GoogleCloudPlatform/gke-autoneg-controller

Manually removed backend does not add itself back

Closed this issue · 6 comments

Hello,

After performing some tests, I've noticed that if a backend added to a backend service by the autoneg controller is manually removed, it is not added back, that's to say the controller is not constantly checking to ensure the desired state is real.

It would be desirable if the autoneg system periodically checked to make sure that desired state is real.

Steps to reproduce:

  1. run autoneg controller and sync a NEG to a backend service
  2. manually remove the backend NEG from the backend service, observe that it does not get added back by the autoneg controller

The only way for the autoneg controller to add them back is to delete the NEG-services and re create them

There is an annotation on the service that autoneg-controller looks at to see if it's part of a backend. It looks like it takes that annotation as authoritative even if the state of the backend doesn't actually contain the NEG.

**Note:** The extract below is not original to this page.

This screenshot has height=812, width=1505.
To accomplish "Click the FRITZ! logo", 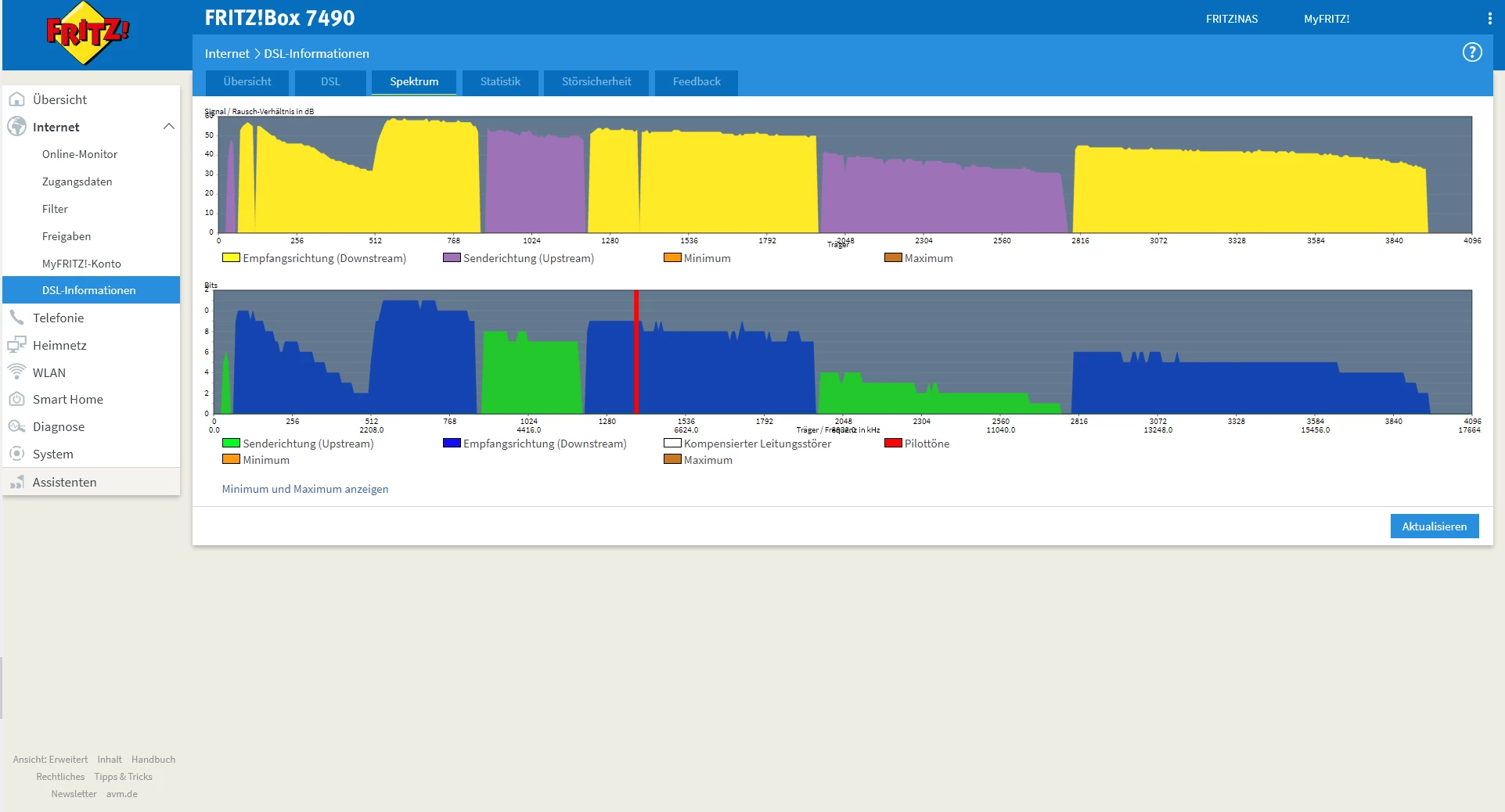I will tap(88, 33).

I've seen this happen where it adds the annotation, tries to add the NEG to the backend, appears to fail (the NEG isn't part of the backend), but the annotation remains and it never recovers.

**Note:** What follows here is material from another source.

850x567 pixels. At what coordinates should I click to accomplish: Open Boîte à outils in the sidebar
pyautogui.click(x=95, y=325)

@naseemkullah @rwkarg what would you think if we implemented a "continuous reconcile" where:

  1. autoneg would go through a reconcile loop every x seconds
  2. during that loop, autoneg would ensure that the cluster local NEGs were part of the backend service

Does that approach make sense?

How long should we set loop interval? I'd think something quite long like 10m or 30m as it will be a source of API quota burn, and in place only as a backstop preventing long-term skew.

10-15 min. should be a good starting point. I've done a similar thing for a controller that reconciles regional LB backends and it's been working well. Every watch notification for a namespace/service will reset an idle timer for that service to periodically reconcile. Clearing the finalizer stops that periodic timer for the given namespace/service.

Another option is to apply the backend update first, then add the status annotation. I would assume that the annotation apply would be less likely to fail than adding the backend(s). The common case for the status annotation to fail is probably that there was another update to the service resource and autoneg is trying to update from a stale snapshot. In that case, it would be desirable to get the latest version of the service resource, reconcile again, and then apply the status annotation.

This would ensure that the status annotation only gets written after successfully updating backends.

I believe this has been fixed with the latest master. Could you check this?